The search for biomarkers identifying potential vulnerabilities in repair pathways yielded a number of candidates. Twenty-four functionally methylated DDR genes were confirmed in three independent LGG datasets, and some may open novel treatment options. Most interestingly, recent encouraging results from clinical trials have raised the interest in targeting DNA repair vulnerabilities in cancer. Responses to the PARP inhibitor olaparib have been observed in metastatic prostate cancer with defects of repair genes (mutations, deletions) [
37]. In breast cancer inactivation of
BRCA1 and/or
2 by promoter methylation is currently considered for treatment with the same PARP inhibitor in a trial (clinicaltrial.gov, NCT03205761). Veliparib is currently undergoing phase 3 evaluation in GBM in a randomized Alliance trial (NCT02152982). Along the same lines, PARP inhibitors may be useful for LGG patients with promoter methylation of
MLH3, or
XRCC1 that when defective have been reported to render cells sensitive to PARP inhibition, and are therefore discussed as being potentially amenable to PARP inhibitor treatments [
37,
38].
Of interest,
XRCC1 is located on CHR 19q, hence haploinsufficient in the IDHmt codeleted tumors. Consequently, detection of promoter methylation informs on the silencing of the remaining allele. Furthermore, based on predictions for druggability of DDR genes (see recent reviews by Pearl et al. [
41] and Stover et al. [
47]), five of our functionally methylated DDR genes (
RPA2 SMARCA5, SMC4, XRCC1, mTOR) may warrant further investigations. Targeting of mTOR is currently under investigation in a trial for LGG with or without TMZ treatment (NCT02023905).
The current efforts to promote the HM-450K methylation platform (or the more recent version, EPIC) as a diagnostic tool for classification of brain tumors [
10,
17], will make the here identified markers potentially evaluable in routine diagnostics and may allow validation of the presented results. This diagnostic tool integrates the
MGMT methylation score as part of the MGMT-STP27 classifier [
10]. However, most quantitative assays for
MGMT methylation analysis, such as methylation-specific pyrosequencing should be amenable to determine the extent of methylation. We previously showed good concordance between the HM-450K based MGMT-STP27 classifier and pyrosequencing using the respective cut-offs for glioblastoma [
5].
We have focused our investigations to epigenetically silenced DDR genes, since promoter methylation seems to be quite stable in tumors and may not easily change under treatment [
19,
28]. While mutations in DDR genes are exceedingly rare in chemo-naive LGG, with the exception of
TERTp and
ATRX [
48], there are other mechanisms attenuating relevant DNA repair systems. Of particular interest for lower grade glioma is the recently described inhibitory effect of the oncometabolite 2-hydroxy glutarate (2HG) on the α-ketoglutarate-dependent ALKBH repair enzymes that are involved in direct DNA repair, including TMZ induced lesions [
24,
49]. 2HG, produced by the neomorphic function of the IDH1 and 2 mutants is accumulated to high concentrations in the respective tumors [
13] and may confer sensitivity to alkylating agent chemotherapy and protracted natural history.
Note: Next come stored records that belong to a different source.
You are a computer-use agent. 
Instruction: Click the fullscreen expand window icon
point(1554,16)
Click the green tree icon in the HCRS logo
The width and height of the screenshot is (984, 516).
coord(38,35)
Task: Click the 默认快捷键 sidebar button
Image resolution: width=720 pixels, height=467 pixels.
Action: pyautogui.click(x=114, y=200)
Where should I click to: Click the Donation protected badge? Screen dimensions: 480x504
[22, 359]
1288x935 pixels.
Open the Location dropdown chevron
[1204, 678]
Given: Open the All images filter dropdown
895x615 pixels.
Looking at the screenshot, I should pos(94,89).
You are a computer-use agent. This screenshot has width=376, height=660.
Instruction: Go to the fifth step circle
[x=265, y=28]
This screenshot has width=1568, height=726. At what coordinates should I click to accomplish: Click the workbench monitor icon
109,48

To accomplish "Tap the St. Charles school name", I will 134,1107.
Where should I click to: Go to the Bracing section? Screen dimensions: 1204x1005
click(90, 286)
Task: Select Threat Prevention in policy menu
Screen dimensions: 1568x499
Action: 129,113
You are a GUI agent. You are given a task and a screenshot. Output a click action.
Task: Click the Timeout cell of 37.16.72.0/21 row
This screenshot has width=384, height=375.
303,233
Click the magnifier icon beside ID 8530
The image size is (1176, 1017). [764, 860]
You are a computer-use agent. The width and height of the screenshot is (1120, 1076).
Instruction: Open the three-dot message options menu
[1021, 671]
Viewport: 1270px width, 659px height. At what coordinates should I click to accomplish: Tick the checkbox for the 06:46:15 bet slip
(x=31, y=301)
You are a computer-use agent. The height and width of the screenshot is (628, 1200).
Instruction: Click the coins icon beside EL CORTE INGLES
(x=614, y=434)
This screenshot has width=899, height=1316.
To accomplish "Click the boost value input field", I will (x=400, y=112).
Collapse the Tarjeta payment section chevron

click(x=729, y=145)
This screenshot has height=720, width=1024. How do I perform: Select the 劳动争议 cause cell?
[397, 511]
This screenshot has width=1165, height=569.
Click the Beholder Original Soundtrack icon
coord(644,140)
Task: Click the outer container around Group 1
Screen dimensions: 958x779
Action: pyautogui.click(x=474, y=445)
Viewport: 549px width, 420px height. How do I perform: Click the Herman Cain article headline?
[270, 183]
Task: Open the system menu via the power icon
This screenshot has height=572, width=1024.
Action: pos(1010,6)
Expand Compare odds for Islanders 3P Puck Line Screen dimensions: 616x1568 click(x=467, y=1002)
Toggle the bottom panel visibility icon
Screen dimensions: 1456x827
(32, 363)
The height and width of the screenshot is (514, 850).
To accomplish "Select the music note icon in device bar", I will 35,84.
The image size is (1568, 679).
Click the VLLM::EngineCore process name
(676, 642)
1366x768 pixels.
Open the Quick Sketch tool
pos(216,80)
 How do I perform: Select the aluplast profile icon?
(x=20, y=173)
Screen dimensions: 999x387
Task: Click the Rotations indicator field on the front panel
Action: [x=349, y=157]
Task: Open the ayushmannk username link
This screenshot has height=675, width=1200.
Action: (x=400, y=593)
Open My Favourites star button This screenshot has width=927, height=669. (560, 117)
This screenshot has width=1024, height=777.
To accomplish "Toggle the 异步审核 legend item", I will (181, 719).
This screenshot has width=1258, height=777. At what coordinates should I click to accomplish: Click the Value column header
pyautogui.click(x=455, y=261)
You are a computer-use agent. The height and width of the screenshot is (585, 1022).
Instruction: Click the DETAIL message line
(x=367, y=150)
In conclusion, our analyses suggest that a high MGMT methylation score predicts PFS in TMZ-treated patients with IDHmt tumors regardless of the 1p/19q status. This information may guide clinical decision-making for individual patients, and in particular when considering deferring radiotherapy in patients with a better prognosis aiming at avoiding or delaying potential neurocognitive toxicity.
The limitation of the present retrospective study is the low statistical power and the current lack of a comparable validation set. Data for OS are not available yet. However, the development of predictive markers to allow treatment de-escalation are important in the future, personalizing treatment strategy (single vs combined modality, choice of modality, novel targets) needs to be risk-adapted and is of particular importance in good-prognosis disease.